Now my best beloved brethren, since God hath taken away our stains and our swords have become bright, then let us stain our swords no more with the blood of our brethren. Behold, I say unto you: Nay, let us retain our swords that they be not stained with the blood of our brethren. For perhaps if we should stain our swords again, they can no more be washed bright through the blood of the Son of our great God, which shall be shed for the atonement of our sins. (Alma 24:12–13)

In this speech, the king admonished his people that “since God hath taken away our stains and our swords have become bright, then let us stain our swords no more with the blood of our brethren.” William Hamblin and Brent Merrill noted, “Two separate metaphors are used [Page 196]here: first, that the swords had been stained with blood, and second, that they had been made bright again by God.”2 Observing that metal swords could be difficult to stain with blood, Hamblin and Merrill proposed an idea for the construction of these swords:

From the Mesoamerican perspective, the most likely candidate for the Book of Mormon sword is the weapon known in Nahuatl (Aztec) as the macuahuitl or macana. The macuahuitl was constructed from a long staff or large paddle-shaped piece of wood. Sharp obsidian flakes were fixed into the edges of the wooden blade, giving it a deadly cutting edge. There are numerous representations of the macuahuitl in Mesoamerican art, the earliest dating back to the Pre-Classic era…. [A]lthough not impossible, the metaphor of staining metal swords with blood is somewhat unusual. However, if the Nephite sword were the Mesoamerican macuahuitl with a wooden shaft, blood would naturally stain and discolor the wood when an enemy was wounded. Furthermore, if a metal weapon becomes bloody, the blade can be easily wiped clean. Removing a bloodstain from wood is virtually impossible since the blood soaks into the fibers of the wood.3

Hamblin’s and Merrill’s idea that swords in the Book of Mormon were constructed in a manner similar to the Mesoamerican macuahuitl is intriguing and convincing.4 While I consider their proposal entirely plausible, I propose a different approach to the king’s speech that does not rely on any specific materials or method of construction for the swords. The proposal that I outline relies on repetition, parallelism, and metaphoric Hebrew wordplay.

[Page 197]

Figure 1. Drawing from the 16th century Florentine Codex showing three Aztec warriors each wielding a macuahuitl.5

Part 1: Prologue

I have divided the king’s speech into five separate sections: a prologue, three internal sections, and an epilogue. In the prologue to his speech, King Anti-Nephi-Lehi used a type of rhetoric that I call spiral progression, based on a pedagogical approach of the same name6 (see Table 1).
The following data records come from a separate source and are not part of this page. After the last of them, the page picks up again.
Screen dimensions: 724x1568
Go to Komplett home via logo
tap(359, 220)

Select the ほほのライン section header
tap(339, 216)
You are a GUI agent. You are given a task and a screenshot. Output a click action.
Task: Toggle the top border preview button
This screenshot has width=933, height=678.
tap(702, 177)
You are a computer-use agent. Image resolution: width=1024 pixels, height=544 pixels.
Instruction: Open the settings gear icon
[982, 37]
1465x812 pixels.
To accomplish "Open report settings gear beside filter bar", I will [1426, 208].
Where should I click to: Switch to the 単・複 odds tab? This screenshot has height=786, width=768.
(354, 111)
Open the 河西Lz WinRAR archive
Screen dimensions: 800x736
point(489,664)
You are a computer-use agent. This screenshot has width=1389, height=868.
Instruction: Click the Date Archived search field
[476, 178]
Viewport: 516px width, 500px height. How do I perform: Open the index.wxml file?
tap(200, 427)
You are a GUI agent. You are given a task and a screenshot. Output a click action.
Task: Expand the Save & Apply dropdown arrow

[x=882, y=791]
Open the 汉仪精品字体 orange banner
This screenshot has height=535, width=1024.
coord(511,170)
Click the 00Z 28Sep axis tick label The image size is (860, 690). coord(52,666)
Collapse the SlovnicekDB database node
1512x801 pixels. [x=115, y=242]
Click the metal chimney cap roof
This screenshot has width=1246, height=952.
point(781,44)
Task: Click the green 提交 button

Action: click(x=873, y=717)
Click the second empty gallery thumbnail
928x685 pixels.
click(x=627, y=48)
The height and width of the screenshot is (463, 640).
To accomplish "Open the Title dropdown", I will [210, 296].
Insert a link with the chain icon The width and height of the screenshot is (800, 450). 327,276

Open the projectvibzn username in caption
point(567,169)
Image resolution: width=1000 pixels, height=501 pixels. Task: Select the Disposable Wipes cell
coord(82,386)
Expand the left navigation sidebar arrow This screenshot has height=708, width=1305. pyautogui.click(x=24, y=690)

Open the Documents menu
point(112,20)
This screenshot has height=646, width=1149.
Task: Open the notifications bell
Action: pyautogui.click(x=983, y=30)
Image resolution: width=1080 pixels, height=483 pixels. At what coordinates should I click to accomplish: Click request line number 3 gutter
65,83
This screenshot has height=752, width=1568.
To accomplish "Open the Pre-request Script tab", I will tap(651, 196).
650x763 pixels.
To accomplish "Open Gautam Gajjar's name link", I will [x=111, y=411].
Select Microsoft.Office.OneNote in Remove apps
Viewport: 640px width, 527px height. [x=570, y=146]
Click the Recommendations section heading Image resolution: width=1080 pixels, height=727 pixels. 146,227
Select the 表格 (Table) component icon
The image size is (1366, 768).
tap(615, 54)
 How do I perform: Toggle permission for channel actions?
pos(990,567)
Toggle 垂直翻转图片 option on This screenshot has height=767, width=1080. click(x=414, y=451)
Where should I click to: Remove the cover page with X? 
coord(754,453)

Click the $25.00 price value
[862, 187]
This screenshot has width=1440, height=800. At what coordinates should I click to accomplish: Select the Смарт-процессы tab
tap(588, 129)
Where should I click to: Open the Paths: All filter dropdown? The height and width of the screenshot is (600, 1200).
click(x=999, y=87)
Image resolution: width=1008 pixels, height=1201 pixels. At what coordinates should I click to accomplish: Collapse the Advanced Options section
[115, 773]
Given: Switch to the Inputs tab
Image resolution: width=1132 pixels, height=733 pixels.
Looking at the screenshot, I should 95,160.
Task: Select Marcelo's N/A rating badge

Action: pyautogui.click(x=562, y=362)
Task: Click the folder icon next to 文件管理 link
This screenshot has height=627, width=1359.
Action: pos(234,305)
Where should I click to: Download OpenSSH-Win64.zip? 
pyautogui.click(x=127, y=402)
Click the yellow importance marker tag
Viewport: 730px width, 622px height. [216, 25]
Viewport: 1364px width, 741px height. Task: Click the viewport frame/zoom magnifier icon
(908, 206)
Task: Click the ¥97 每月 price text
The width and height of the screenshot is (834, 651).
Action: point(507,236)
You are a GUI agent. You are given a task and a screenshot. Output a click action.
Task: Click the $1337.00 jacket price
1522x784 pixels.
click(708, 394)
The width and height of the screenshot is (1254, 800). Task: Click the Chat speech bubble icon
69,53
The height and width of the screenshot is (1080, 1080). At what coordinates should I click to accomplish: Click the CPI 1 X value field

[Page 198]Table 1. Prologue.7

A 7 I thank my God
B that our great God has in goodness sent these our brethren, the Nephites
A 8 I thank my great God
C that we have opened a correspondence
B with these brethren, the Nephites.
A 9 I also thank my God
C that by opening this correspondence
D we have been convinced of our sins and of the many murders which we have committed.
A 10 I also thank my God, yea, my great God
D that we might repent of these things, and also that he hath forgiven us of these our many sins and murders which we have committed
E and took away the guilt from our hearts through the merits of his Son.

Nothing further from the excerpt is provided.